The protein G9a participates in silencing maternal copies of PWS genes. With expertise in G9a targeting, Dr. Al-Sady aims to define and specifically block the mechanisms bringing G9a to PWS genes without off-target effects.
On the molecular level, Prader-Willi Syndrome (PWS) is characterized by the inactivity of a cluster of genes on chromosome 15 in the patient. This is because the chromosome inherited from the father is missing the DNA sequence encoding for those genes. Normally, the mother’s chromosome should be able to provide this missing information, at least partially. Unusually, this region of chromosome 15 is always silent on the maternal copy. This means that in PWS there is no detectable activity for those genes, even though the information is present on the maternal chromosome. One approach towards a PWS cure is to find ways to activate the genes from this silenced maternal chromosome.

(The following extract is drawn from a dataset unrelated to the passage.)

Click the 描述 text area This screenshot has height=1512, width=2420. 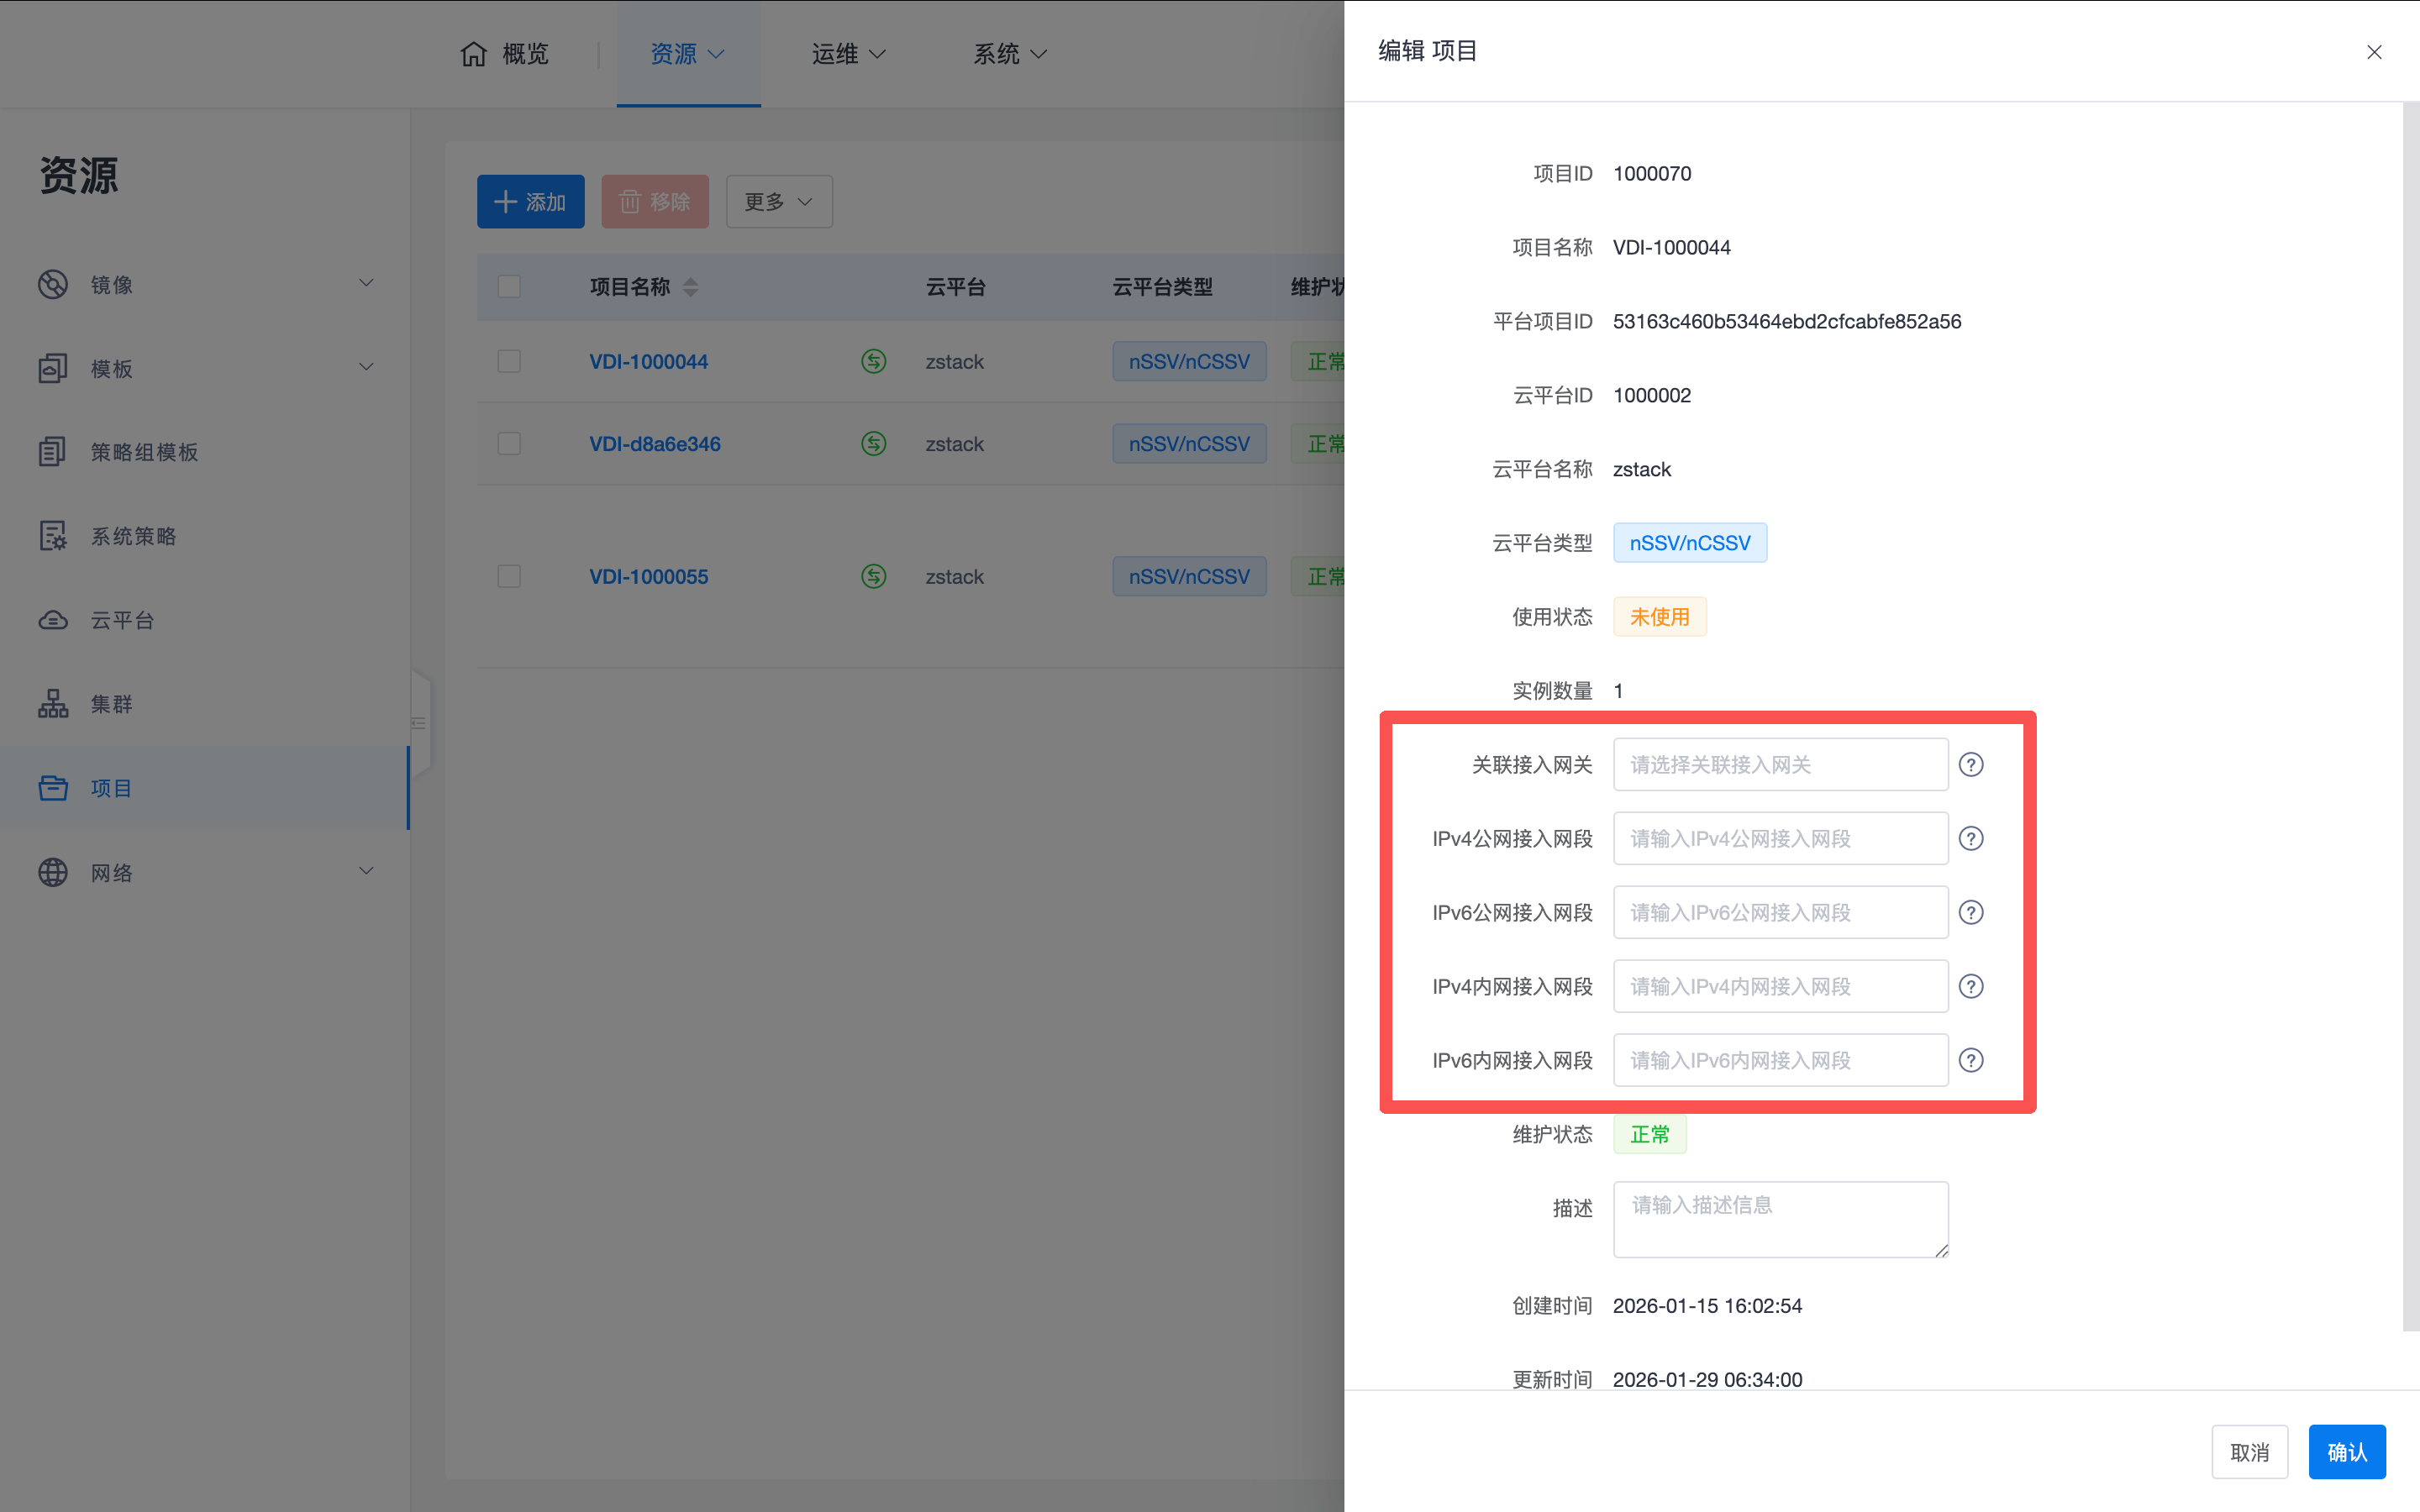(x=1779, y=1219)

A key protein called G9a “writes” gene-silencing information and is implicated in this effect. It is thought that reversing the action of G9a can lead to restoring activity of the affected genes. One proposed avenue to do so is to simply fully inactivate G9a’s “writing” activity. However, G9a has major roles in normal cognitive development, behavior, and when reduced early in development, causes phenotypes similar to PWS. Therefore, we believe that eliminating the function of the writer in the whole organism is not a useful approach, instead we want to block its ability to silence specifically the chromosomal portion involved in PWS. If we can do this, we may have an avenue for therapy that is both effective, but also safe, preserving what G9a normally does in brain development.

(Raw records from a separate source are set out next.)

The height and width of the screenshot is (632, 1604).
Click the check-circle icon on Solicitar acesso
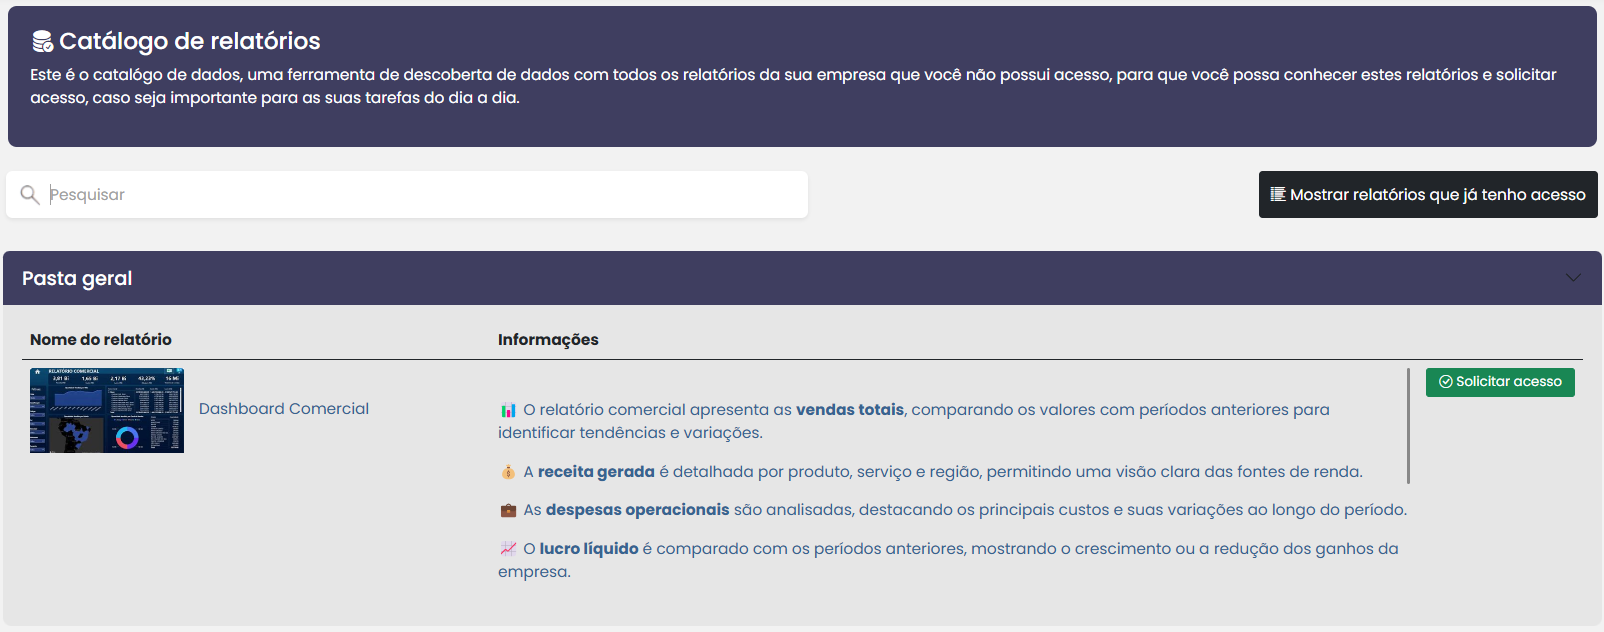(1445, 382)
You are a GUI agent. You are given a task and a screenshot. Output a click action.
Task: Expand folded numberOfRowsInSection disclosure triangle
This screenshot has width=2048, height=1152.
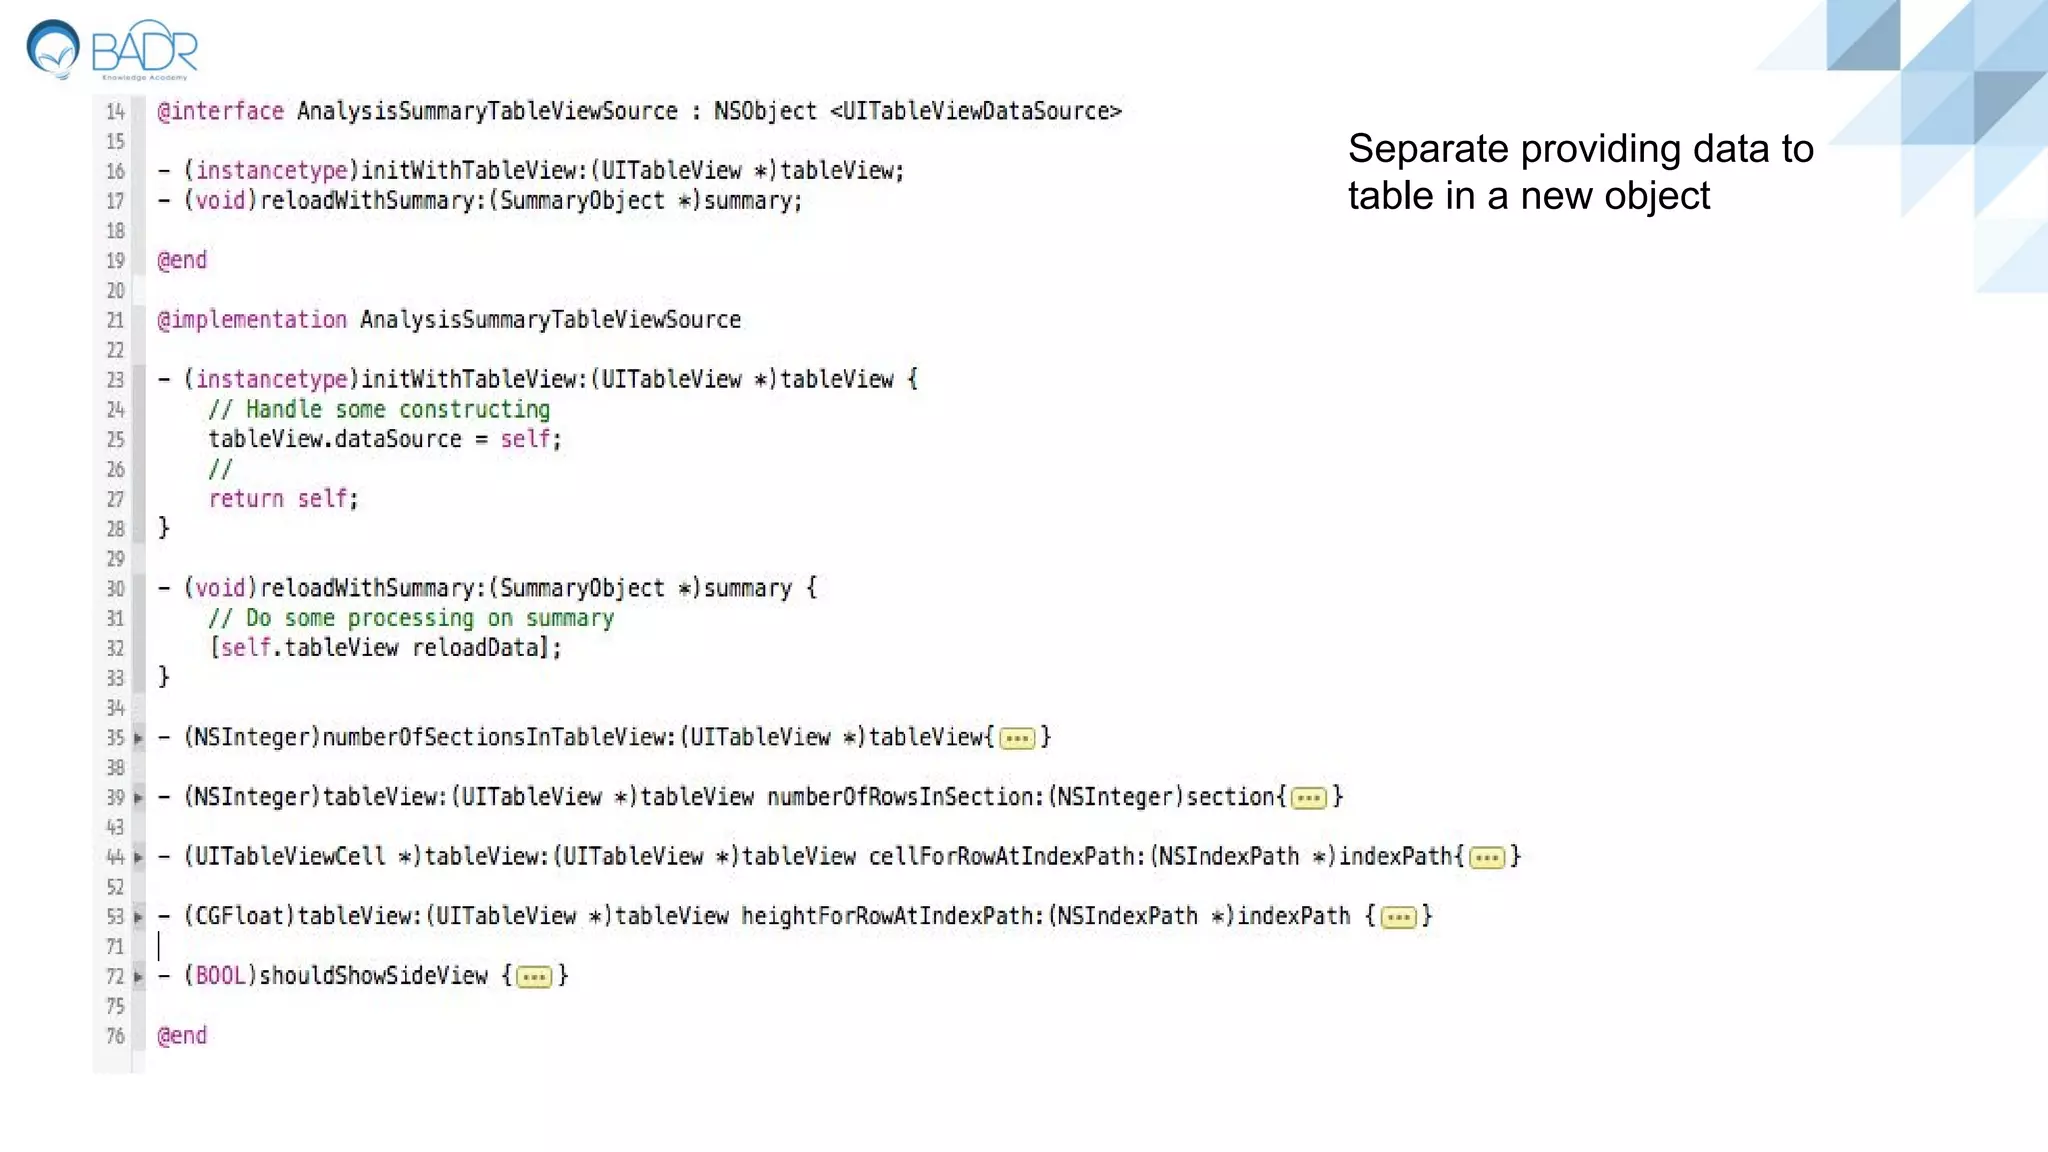pyautogui.click(x=139, y=798)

My lab is uniquely positioned to address this problem as we have biochemically dissected how G9a operates on the chromosome, and how it forms complexes with itself, and a “sister” writer protein called GLP. We know that this pair of writers is recruited to specific chromosomal sites via intermediary factors. A recent breakthrough in PWS biology showed that a small gene seems to recruit this writer to the maternal chromosomal locus switched off in PWS patients. We will apply our expertise to understand how exactly G9a and or GLP, are recruited. It is our aim to interrupt this recruitment, relieving silencing and allowing expression of genes on the silent maternal chromosome. This will restore the genes missing in PWS patients, without risking devasting mis regulation in normal brain development and behavior. Alternatively, if we find that a specific G9a-GLP pair is involved in PWS, we aim to interrupt that pairing rather than block the function of the whole family of writers. This is significant as the field has lacked biochemical insight into the inner working of G9a and GLP and the tools to precisely measure which writer pair is involved in a given process.

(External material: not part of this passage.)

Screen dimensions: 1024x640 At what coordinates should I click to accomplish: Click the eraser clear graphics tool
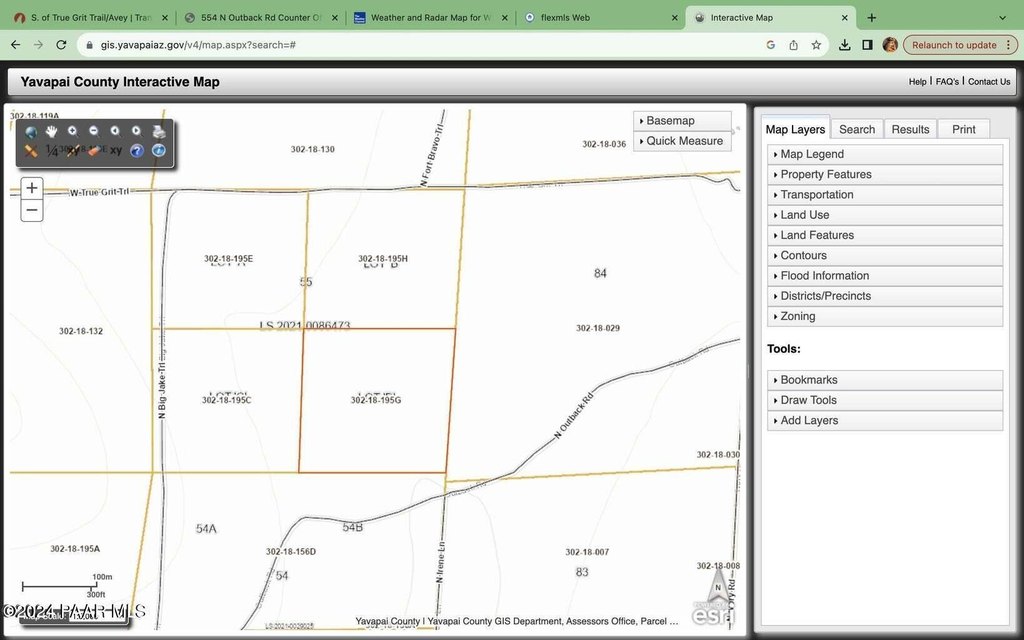[95, 151]
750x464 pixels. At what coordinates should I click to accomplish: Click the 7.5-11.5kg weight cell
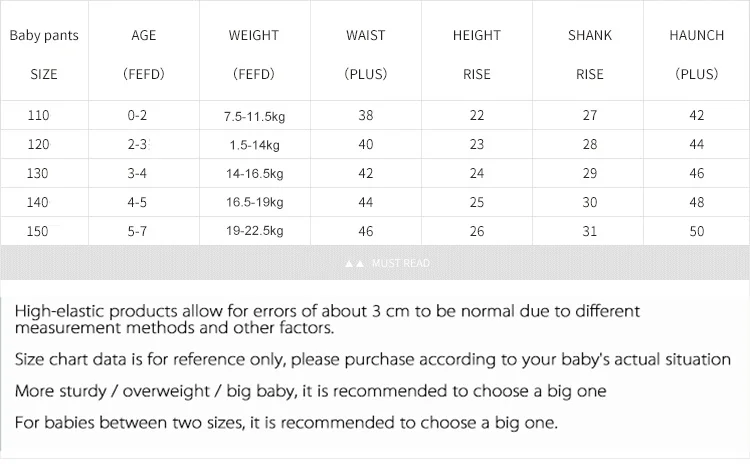pos(254,116)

We expect over the time of this grant to understand what surfaces are critical to attract G9a and or GLP to the part of the chromosome silenced in PWS. Over the next 2-5 years we will validate whether these surfaces are sufficient to restore normal gene expression in PWS derived cells. In the same timeframe, we will work our colleagues at UCSF to develop small molecules that can block G9a and or GLP’s recruitment to the affected part of chromosome 15. In 5-10 years, we will be testing pilot molecules in animal models.